%%
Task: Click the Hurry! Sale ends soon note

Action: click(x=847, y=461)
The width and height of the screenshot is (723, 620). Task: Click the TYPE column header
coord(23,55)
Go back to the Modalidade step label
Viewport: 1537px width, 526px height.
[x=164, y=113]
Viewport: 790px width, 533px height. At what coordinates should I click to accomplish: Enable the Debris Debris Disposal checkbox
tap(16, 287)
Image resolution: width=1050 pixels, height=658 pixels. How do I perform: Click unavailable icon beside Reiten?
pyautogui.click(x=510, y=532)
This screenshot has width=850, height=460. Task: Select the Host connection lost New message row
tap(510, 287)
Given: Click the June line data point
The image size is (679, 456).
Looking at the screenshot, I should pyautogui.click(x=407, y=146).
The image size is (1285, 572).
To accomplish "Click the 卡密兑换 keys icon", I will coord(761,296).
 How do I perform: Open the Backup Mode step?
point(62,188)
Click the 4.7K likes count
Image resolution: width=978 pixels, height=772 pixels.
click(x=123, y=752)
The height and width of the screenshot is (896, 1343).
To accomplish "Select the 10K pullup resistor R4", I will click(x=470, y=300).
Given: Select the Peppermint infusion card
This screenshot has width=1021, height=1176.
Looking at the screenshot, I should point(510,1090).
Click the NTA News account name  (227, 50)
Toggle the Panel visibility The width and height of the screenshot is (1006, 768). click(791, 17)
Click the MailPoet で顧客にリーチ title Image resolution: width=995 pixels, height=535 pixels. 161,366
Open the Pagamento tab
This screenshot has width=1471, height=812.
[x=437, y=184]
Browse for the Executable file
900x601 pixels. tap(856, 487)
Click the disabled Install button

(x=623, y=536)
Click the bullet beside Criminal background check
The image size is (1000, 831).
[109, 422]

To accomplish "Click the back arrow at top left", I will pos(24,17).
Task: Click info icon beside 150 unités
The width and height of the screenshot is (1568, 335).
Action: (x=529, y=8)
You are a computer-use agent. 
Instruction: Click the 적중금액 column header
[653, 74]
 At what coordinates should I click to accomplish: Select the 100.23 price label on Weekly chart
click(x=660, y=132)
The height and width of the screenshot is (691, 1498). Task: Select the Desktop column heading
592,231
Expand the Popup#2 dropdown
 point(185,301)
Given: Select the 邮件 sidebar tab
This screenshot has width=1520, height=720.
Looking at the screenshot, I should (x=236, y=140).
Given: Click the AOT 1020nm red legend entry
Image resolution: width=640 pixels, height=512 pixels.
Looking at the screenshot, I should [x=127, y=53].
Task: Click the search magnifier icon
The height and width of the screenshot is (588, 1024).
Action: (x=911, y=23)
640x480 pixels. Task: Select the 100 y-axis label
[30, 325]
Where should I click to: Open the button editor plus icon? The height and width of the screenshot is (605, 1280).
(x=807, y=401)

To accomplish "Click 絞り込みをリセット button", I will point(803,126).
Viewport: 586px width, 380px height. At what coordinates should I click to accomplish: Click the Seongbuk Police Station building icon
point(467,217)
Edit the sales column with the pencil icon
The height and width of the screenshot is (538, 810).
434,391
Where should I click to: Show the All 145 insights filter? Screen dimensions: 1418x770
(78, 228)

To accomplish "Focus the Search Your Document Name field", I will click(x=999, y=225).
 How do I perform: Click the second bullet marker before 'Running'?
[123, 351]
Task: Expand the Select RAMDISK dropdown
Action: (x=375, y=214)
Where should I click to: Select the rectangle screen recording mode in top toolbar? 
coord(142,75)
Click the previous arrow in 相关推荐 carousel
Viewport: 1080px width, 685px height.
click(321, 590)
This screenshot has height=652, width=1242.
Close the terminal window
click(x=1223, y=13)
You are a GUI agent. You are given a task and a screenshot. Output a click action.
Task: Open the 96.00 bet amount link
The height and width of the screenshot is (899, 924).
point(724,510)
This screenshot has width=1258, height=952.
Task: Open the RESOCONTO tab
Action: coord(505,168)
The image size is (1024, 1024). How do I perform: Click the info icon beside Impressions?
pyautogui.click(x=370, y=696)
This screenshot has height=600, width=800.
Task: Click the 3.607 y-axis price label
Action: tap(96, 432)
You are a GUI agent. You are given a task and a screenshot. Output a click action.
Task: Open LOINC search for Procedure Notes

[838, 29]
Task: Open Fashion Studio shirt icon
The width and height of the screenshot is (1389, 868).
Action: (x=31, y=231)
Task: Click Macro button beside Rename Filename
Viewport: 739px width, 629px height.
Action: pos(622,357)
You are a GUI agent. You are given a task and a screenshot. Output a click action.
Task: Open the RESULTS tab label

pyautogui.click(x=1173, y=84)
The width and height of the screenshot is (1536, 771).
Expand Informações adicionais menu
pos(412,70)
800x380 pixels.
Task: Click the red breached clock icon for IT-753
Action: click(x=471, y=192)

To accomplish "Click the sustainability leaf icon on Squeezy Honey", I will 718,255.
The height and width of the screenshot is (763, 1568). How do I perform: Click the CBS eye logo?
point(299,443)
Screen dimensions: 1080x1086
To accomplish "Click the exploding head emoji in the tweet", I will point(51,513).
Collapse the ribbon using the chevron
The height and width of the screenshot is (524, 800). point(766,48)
%%
Your assignment: For the word "will", return every line of the records that holds it.

Exercise solution:
To accomplish "Click the 卡密兑换 keys icon", I will coord(761,296).
To accomplish "Select the 10K pullup resistor R4", I will click(x=470, y=300).
To accomplish "Click the back arrow at top left", I will pos(24,17).
To accomplish "Click 絞り込みをリセット button", I will point(803,126).
To accomplish "Focus the Search Your Document Name field", I will click(x=999, y=225).
To accomplish "Click the sustainability leaf icon on Squeezy Honey", I will 718,255.
To accomplish "Click the exploding head emoji in the tweet", I will point(51,513).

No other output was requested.